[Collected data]
'''
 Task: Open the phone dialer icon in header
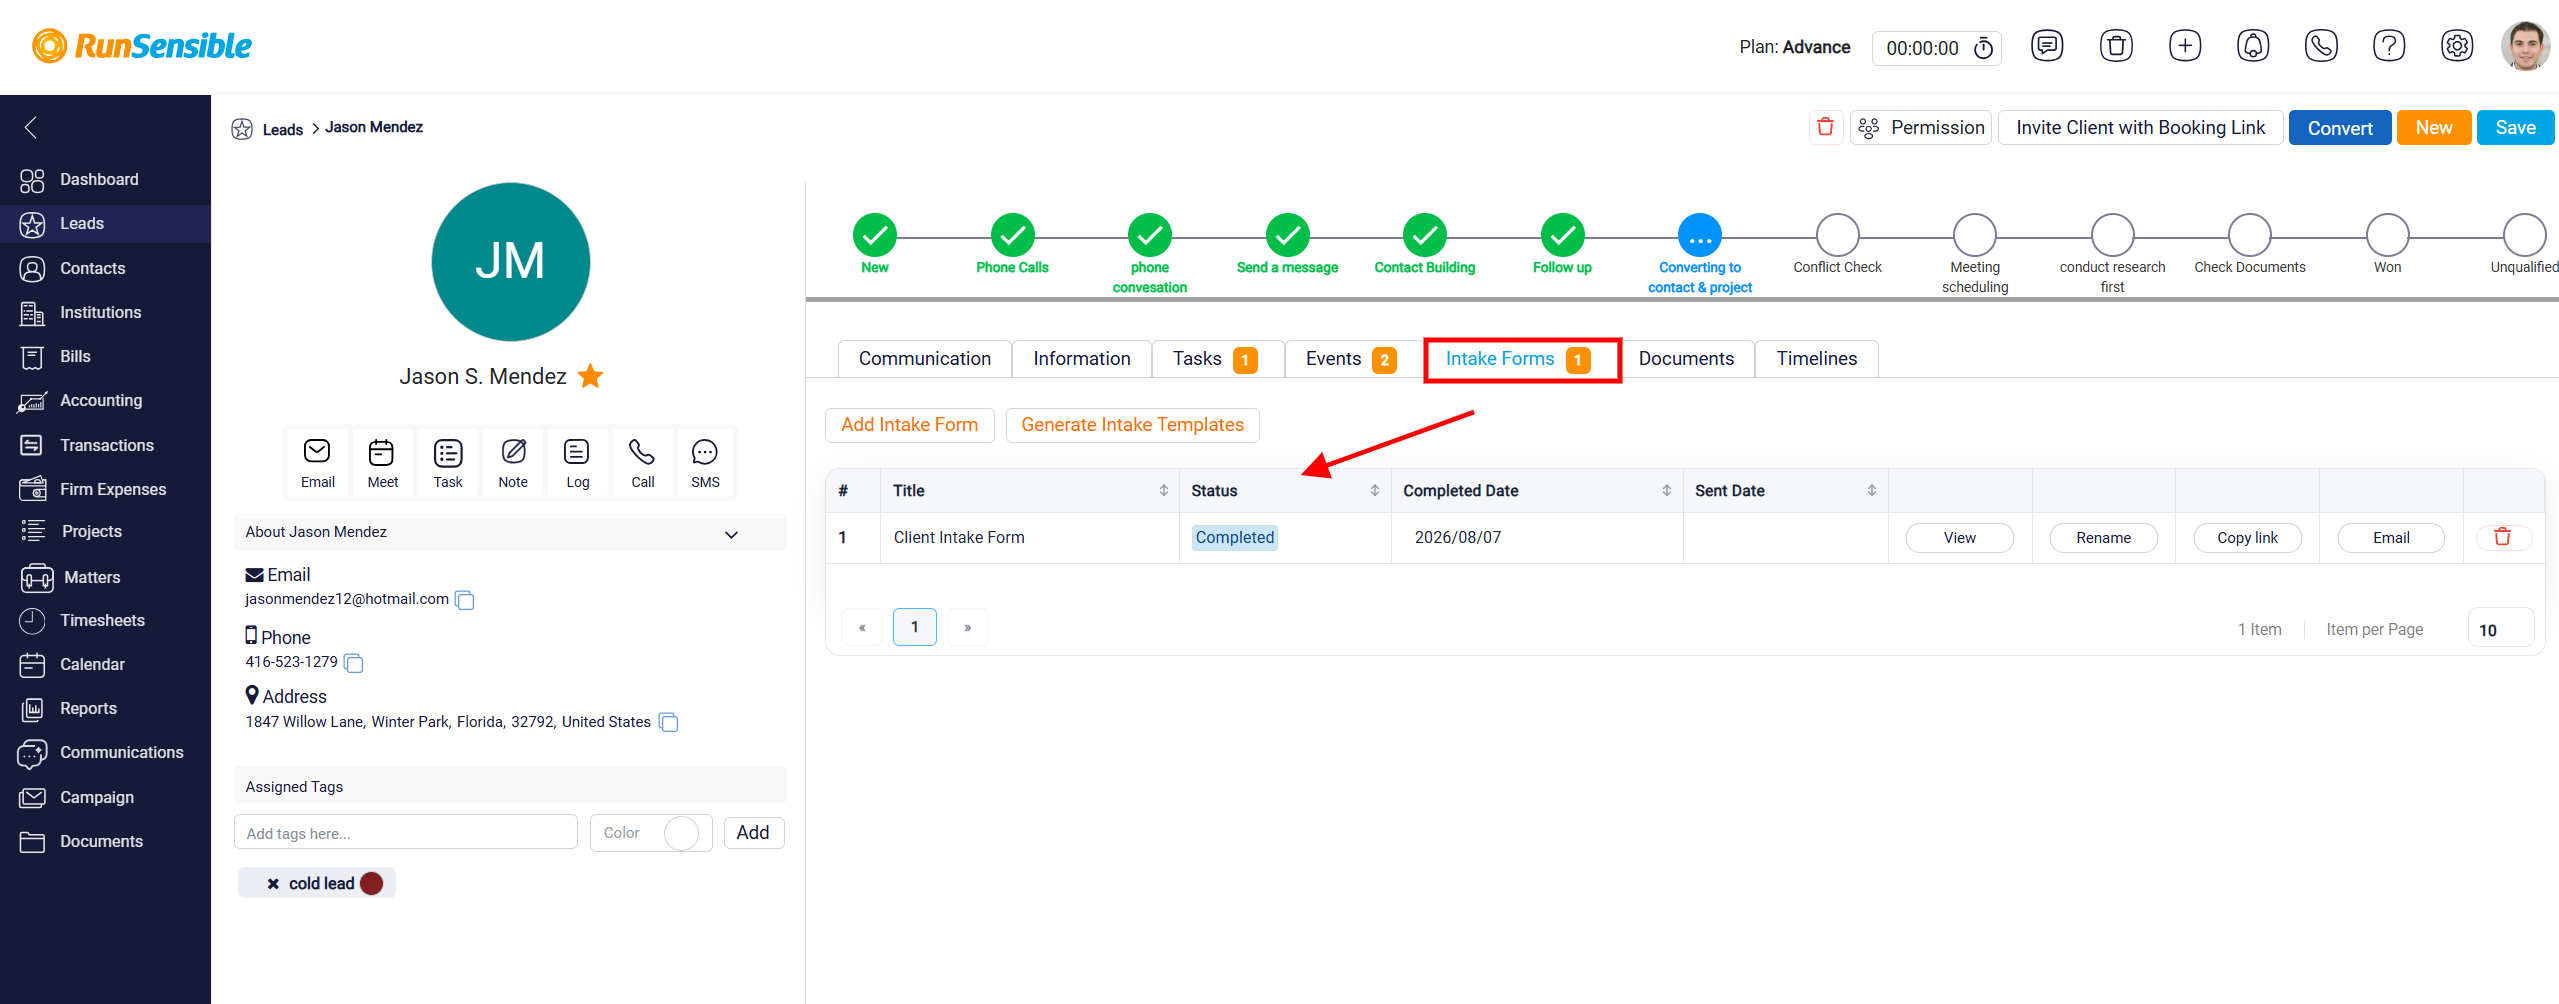(x=2321, y=46)

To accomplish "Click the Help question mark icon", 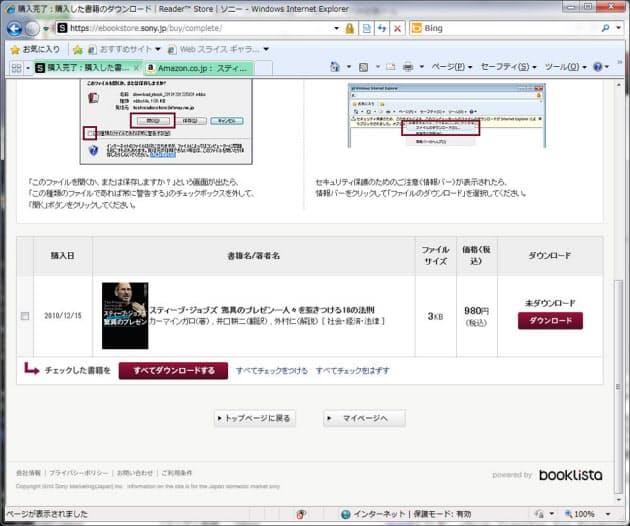I will pyautogui.click(x=597, y=68).
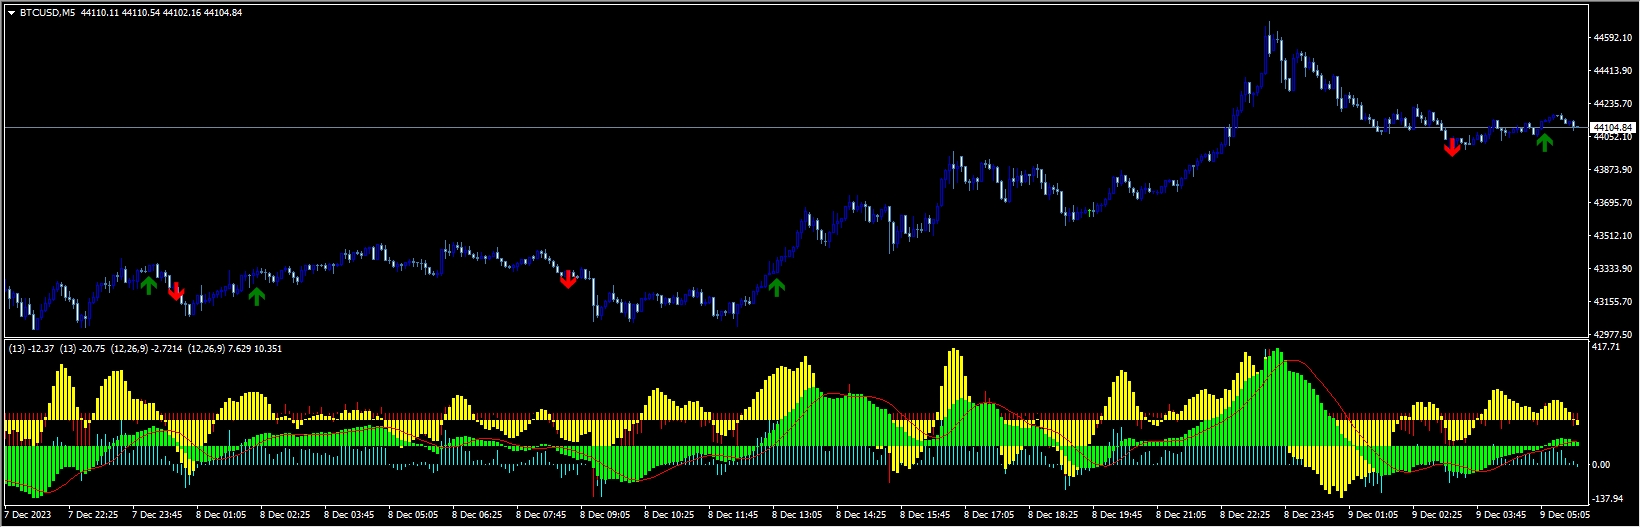The height and width of the screenshot is (528, 1641).
Task: Click the -137.94 indicator scale value
Action: [x=1609, y=498]
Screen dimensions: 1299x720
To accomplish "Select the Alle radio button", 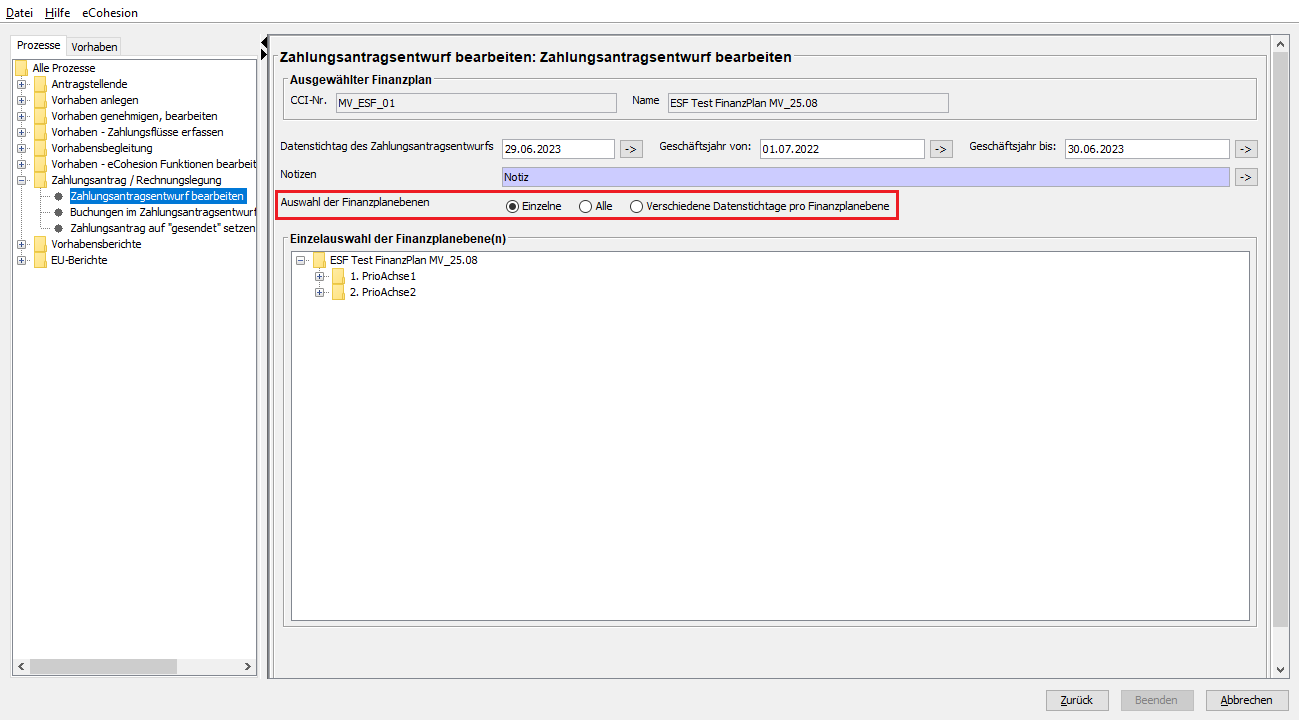I will [586, 206].
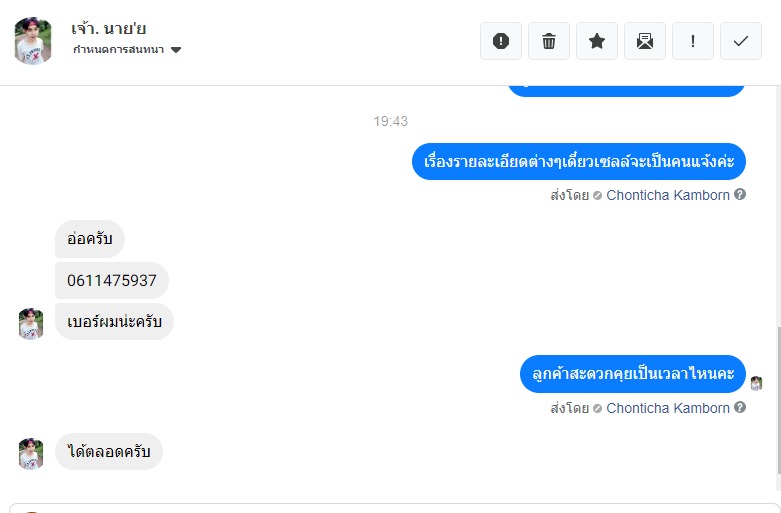Click the small seen-receipt avatar near the blue message
The width and height of the screenshot is (781, 513).
[756, 383]
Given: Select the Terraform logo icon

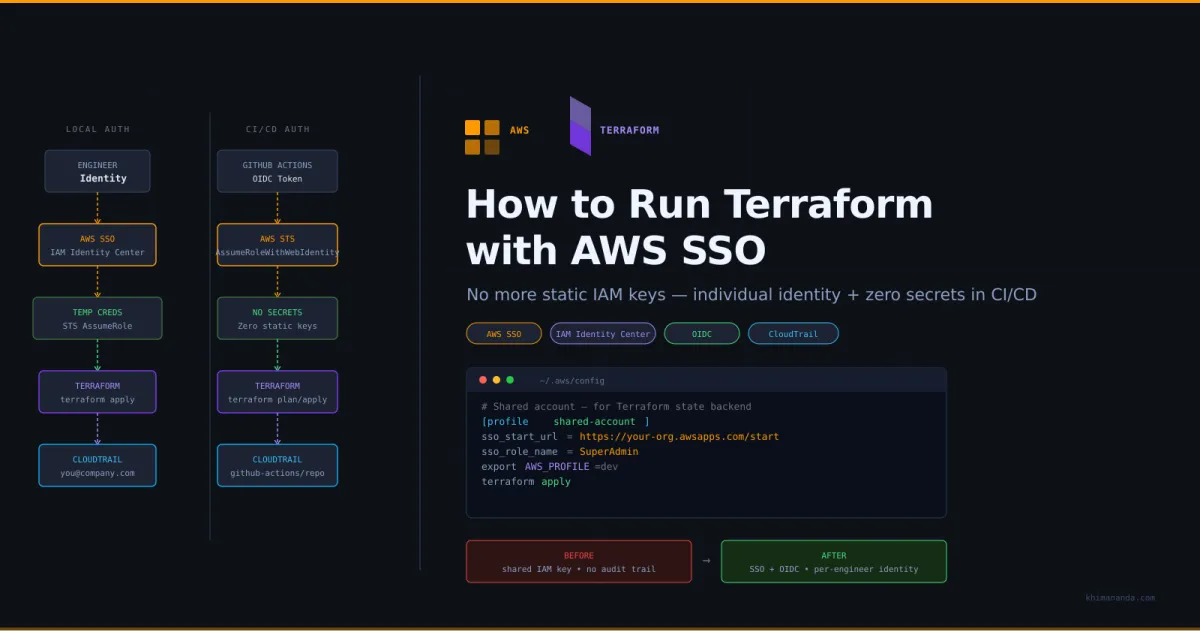Looking at the screenshot, I should click(578, 126).
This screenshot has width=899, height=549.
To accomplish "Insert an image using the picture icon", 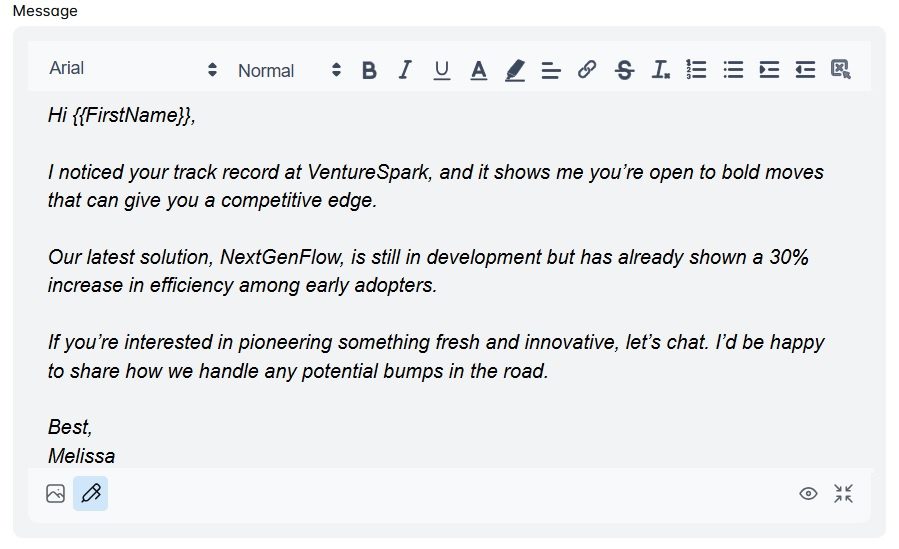I will (x=56, y=493).
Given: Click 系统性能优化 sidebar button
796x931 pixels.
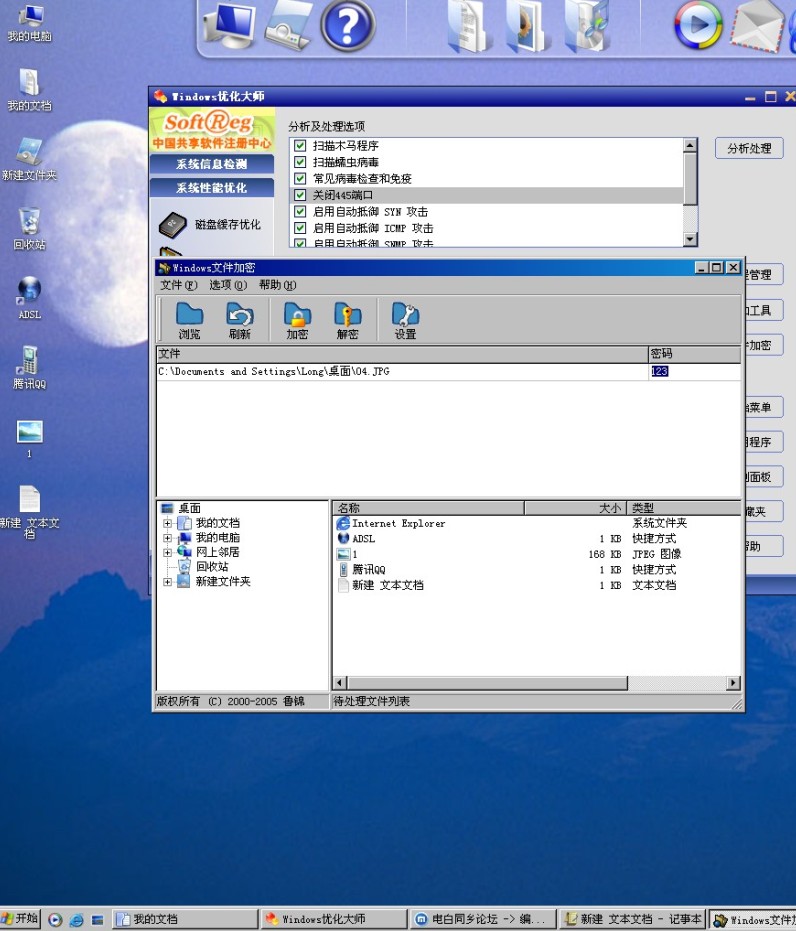Looking at the screenshot, I should [x=211, y=188].
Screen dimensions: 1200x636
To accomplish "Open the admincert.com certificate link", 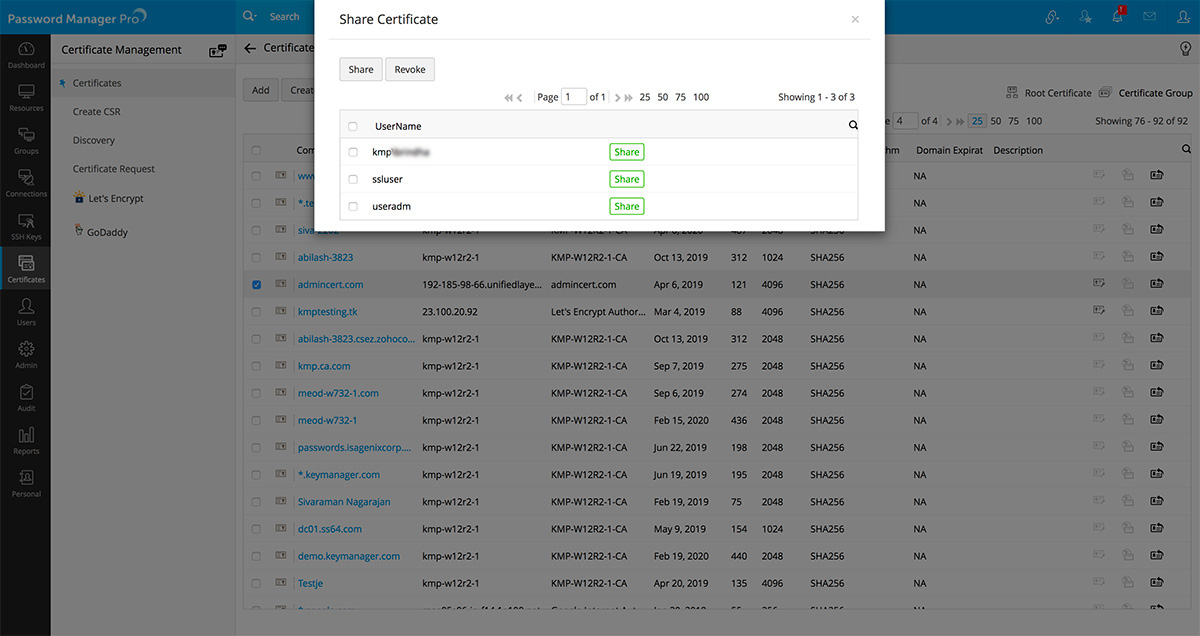I will click(x=330, y=285).
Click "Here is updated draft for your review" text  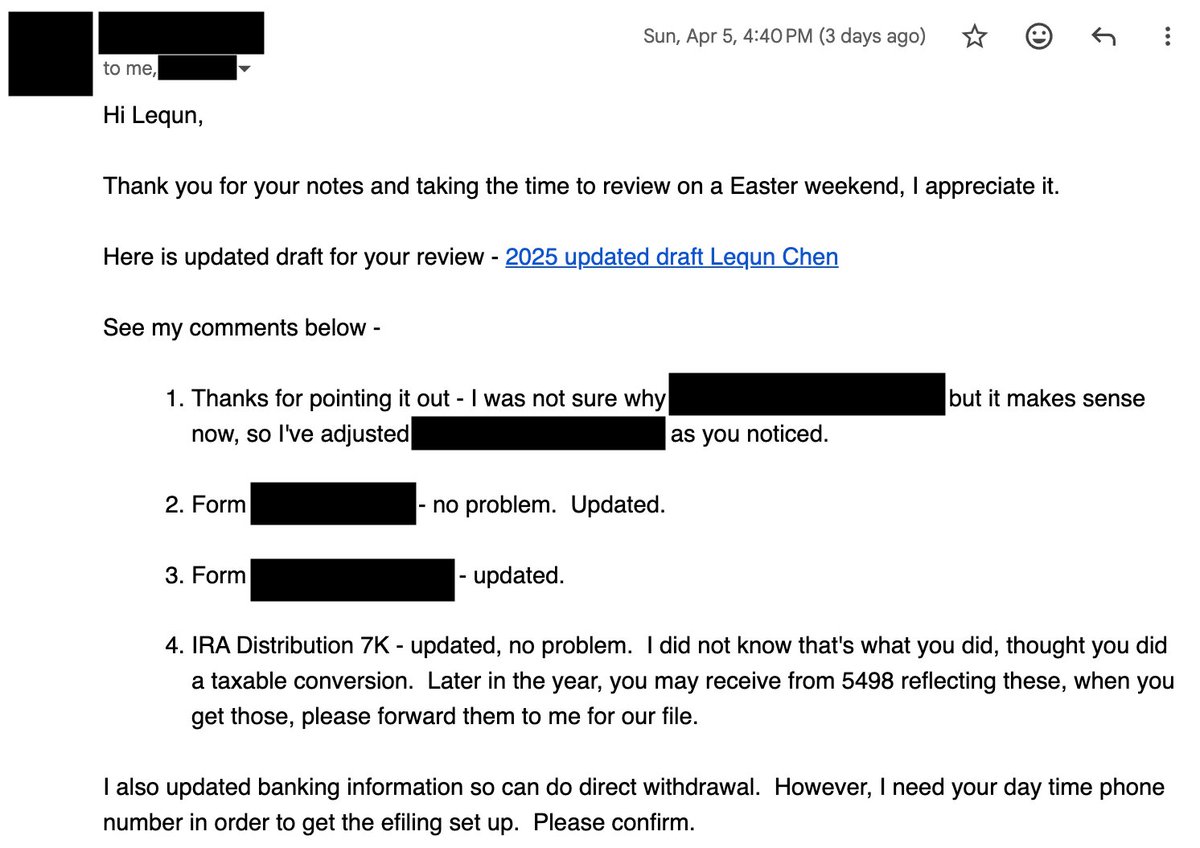tap(293, 257)
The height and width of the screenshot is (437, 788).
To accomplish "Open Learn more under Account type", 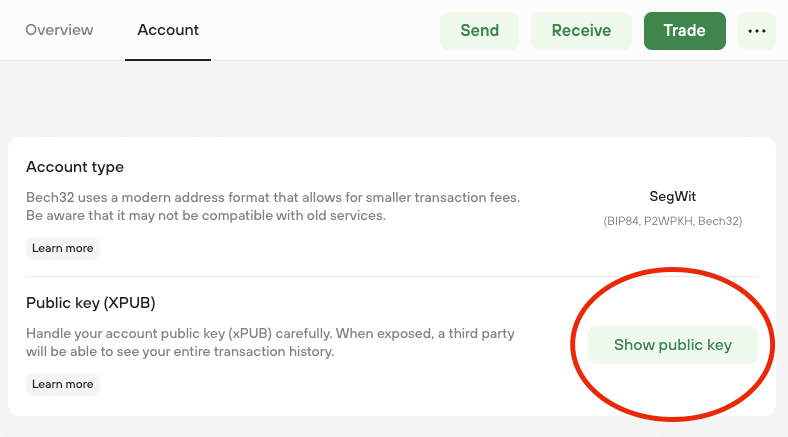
'''
| TASK STATEMENT |
What are the lines above that hold the string "dimensions"? Copy them.

| EXERCISE SOLUTION |
Screen dimensions: 1299x720
Screen dimensions: 1200x636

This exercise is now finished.